_The problem:_ Copy out each line of the listing below in which the string "post" occurs.
── Source records
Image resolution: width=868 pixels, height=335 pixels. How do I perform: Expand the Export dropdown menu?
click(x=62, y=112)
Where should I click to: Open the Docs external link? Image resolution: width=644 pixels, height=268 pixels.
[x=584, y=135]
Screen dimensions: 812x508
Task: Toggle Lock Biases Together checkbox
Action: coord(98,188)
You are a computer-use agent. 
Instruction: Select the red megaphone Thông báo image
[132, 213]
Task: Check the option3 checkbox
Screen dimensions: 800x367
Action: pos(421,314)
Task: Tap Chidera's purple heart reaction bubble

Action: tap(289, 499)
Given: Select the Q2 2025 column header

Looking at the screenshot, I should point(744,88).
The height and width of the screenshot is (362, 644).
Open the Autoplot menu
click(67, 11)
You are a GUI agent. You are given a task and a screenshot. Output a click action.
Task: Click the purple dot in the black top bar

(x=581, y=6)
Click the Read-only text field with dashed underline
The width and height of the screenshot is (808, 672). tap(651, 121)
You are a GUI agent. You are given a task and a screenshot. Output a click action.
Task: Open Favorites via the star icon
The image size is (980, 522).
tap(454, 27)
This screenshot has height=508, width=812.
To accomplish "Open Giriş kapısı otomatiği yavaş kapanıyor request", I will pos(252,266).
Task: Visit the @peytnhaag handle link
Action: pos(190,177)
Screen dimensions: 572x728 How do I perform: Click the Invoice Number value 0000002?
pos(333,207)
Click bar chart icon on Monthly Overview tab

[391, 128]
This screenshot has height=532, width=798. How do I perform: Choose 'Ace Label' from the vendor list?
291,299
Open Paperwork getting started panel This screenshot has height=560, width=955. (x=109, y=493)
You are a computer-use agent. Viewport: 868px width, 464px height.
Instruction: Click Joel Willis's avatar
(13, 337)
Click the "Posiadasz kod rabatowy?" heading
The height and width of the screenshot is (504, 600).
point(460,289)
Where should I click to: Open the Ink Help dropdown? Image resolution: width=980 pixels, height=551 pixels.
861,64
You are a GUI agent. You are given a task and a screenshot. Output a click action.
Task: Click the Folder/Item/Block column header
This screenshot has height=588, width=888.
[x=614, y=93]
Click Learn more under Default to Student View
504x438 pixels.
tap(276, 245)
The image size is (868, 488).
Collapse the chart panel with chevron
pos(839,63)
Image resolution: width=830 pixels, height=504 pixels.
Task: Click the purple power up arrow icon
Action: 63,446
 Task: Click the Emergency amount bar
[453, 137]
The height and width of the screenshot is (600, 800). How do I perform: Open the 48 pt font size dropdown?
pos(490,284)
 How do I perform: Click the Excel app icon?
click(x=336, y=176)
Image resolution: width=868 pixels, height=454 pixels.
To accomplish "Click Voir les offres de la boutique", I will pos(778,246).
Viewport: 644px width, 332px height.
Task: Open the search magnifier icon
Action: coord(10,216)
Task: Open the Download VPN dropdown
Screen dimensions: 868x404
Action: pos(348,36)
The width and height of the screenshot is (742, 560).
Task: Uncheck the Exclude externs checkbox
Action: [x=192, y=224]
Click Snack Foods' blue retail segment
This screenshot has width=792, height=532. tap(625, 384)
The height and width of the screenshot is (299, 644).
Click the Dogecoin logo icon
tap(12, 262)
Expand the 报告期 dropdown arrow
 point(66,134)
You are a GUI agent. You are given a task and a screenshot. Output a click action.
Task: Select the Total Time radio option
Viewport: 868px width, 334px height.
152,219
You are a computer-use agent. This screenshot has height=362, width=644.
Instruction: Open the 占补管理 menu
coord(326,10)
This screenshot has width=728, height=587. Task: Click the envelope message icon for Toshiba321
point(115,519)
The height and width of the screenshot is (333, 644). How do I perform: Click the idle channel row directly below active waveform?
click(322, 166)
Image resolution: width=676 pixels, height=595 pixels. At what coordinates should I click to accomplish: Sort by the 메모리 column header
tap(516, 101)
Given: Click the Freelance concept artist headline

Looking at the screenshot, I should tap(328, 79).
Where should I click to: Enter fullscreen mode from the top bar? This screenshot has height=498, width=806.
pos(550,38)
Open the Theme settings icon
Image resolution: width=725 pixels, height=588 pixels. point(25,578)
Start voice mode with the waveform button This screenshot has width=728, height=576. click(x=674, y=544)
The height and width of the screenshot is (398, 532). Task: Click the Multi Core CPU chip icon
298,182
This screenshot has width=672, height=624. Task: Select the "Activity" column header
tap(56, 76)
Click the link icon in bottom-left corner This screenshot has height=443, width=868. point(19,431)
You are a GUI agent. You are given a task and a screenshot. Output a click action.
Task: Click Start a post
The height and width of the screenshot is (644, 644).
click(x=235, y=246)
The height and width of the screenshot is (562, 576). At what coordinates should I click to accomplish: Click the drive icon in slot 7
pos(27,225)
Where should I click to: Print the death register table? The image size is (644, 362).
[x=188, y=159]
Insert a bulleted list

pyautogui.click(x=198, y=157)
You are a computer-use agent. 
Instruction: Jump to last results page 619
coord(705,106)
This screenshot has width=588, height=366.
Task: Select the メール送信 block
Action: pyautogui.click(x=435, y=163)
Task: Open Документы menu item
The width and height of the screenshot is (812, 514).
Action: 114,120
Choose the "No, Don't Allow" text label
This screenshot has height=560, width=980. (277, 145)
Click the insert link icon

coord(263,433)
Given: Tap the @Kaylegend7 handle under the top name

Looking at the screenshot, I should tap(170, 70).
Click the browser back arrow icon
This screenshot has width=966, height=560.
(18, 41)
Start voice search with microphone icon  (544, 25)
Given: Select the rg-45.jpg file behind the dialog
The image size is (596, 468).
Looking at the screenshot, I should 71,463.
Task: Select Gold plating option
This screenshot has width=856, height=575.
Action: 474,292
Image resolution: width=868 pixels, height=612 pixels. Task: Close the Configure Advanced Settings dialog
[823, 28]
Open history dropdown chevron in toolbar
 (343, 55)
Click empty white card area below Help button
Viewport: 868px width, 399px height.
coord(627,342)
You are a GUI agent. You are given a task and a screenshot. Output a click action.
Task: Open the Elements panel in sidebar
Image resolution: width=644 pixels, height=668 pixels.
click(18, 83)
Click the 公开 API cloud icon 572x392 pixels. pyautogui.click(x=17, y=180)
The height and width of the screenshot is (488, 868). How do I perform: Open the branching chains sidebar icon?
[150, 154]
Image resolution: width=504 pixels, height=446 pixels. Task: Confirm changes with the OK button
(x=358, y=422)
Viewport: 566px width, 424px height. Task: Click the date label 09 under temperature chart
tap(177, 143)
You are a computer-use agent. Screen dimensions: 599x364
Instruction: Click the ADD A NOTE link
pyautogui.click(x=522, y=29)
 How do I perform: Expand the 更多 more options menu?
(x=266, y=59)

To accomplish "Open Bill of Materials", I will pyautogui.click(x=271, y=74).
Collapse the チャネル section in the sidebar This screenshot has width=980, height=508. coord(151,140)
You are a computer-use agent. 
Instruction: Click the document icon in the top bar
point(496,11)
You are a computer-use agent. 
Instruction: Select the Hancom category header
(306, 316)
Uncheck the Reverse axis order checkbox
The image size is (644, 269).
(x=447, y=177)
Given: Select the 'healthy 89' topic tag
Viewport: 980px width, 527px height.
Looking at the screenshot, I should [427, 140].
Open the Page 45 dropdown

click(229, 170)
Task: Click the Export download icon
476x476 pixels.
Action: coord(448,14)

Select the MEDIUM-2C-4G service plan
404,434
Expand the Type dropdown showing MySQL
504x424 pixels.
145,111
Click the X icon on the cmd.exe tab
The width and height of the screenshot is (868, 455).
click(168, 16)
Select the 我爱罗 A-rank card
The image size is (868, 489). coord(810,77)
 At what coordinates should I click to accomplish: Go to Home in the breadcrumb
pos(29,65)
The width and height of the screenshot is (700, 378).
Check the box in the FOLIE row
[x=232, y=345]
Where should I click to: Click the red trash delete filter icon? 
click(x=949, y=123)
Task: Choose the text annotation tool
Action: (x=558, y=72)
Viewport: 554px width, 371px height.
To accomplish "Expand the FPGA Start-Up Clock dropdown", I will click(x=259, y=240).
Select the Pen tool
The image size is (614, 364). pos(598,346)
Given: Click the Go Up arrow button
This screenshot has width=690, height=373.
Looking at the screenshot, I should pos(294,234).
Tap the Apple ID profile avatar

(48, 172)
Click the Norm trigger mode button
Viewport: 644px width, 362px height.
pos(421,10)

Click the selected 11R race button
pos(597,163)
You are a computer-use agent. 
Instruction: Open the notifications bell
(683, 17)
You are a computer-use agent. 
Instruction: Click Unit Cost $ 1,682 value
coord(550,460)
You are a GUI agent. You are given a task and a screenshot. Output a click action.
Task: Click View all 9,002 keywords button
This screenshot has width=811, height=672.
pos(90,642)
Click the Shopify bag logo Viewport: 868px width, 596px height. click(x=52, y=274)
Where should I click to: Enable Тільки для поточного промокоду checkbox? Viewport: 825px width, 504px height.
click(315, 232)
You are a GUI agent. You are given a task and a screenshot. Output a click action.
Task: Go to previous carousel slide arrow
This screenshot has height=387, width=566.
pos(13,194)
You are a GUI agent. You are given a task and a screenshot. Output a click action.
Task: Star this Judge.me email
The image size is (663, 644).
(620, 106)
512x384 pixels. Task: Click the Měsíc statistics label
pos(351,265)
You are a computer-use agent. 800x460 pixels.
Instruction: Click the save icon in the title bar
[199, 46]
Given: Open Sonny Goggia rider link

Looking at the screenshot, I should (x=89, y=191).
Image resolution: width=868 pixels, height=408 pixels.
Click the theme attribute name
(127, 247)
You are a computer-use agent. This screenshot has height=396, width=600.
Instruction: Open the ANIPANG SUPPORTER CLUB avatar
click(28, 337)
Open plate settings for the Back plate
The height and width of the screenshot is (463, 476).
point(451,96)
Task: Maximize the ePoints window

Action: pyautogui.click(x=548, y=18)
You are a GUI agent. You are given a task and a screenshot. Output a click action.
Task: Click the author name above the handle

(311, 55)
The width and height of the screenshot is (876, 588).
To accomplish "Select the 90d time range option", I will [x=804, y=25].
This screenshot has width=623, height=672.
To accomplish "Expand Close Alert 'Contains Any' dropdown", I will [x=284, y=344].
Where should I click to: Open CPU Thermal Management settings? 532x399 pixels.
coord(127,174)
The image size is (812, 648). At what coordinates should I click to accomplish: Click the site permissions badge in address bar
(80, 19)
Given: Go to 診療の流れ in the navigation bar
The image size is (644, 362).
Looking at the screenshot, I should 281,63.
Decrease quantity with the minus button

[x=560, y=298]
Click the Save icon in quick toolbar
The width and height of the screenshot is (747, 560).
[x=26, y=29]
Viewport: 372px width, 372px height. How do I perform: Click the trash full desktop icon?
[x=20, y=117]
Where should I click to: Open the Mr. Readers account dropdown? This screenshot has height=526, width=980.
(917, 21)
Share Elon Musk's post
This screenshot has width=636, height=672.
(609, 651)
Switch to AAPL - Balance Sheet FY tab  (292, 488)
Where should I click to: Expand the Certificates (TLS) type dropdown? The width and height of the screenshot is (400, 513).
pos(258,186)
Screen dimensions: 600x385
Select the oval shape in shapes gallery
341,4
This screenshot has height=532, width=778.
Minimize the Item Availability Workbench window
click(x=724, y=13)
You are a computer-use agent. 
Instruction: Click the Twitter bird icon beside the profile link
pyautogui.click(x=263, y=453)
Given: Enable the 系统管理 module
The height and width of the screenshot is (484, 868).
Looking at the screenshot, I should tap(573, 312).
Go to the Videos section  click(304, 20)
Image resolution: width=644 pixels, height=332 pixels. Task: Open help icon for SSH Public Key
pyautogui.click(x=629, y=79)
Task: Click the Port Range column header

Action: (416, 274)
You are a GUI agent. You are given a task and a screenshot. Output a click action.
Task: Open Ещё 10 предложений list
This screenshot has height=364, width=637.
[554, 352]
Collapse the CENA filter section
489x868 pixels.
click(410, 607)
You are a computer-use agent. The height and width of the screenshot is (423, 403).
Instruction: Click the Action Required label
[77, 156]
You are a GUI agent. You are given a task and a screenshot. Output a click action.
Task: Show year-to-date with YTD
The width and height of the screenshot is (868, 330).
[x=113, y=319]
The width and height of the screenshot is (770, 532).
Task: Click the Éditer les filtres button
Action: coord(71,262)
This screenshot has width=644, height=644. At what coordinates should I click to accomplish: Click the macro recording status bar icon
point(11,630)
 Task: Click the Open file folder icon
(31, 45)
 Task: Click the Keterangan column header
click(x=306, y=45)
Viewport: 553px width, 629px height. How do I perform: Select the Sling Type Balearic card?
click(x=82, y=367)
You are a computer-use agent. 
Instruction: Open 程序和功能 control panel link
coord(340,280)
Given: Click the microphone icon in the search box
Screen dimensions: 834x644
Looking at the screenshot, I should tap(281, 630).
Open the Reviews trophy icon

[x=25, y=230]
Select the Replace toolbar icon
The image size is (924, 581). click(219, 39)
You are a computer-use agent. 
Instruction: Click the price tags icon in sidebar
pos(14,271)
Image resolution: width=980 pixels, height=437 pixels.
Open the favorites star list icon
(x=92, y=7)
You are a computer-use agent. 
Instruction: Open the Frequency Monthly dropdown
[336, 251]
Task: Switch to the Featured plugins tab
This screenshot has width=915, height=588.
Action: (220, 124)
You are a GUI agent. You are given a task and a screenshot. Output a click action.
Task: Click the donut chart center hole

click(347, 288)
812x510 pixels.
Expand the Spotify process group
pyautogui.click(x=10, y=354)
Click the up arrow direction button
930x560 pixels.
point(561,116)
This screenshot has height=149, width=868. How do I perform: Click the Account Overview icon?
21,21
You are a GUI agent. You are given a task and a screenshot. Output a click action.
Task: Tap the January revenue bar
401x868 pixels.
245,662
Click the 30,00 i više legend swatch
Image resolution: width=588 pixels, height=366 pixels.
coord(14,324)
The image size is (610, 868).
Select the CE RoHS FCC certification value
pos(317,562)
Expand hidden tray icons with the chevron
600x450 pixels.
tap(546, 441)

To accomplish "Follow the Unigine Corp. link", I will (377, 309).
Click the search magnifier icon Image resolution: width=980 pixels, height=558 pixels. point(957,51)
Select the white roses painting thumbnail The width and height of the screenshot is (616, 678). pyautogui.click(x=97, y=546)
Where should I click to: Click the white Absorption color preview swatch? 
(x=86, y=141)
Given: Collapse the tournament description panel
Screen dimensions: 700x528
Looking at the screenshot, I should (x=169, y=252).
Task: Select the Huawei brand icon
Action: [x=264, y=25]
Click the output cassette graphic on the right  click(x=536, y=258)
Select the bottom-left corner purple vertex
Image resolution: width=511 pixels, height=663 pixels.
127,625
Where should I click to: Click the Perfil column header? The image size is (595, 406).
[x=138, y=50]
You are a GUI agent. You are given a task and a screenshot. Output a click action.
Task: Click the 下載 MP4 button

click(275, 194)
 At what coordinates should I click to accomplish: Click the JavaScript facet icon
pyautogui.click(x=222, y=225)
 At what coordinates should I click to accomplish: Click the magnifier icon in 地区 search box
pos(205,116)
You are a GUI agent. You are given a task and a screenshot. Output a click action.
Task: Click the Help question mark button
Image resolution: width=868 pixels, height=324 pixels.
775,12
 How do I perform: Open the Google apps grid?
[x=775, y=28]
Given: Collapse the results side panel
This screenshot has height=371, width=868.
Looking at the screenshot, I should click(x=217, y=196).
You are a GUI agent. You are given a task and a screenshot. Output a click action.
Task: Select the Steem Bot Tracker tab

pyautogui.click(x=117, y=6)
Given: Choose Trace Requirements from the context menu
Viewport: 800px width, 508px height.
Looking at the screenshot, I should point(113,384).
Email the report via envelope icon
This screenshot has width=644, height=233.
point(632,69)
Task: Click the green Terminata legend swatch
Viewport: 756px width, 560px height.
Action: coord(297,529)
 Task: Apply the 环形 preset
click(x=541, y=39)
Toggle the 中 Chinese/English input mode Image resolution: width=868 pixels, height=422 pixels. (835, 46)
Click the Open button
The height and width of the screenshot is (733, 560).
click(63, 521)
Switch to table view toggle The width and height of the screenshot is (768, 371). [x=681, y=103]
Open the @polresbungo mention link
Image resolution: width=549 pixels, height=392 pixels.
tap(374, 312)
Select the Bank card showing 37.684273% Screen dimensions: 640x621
────
_Exercise output:_
Task: Click Start a post
Share Elon Musk's post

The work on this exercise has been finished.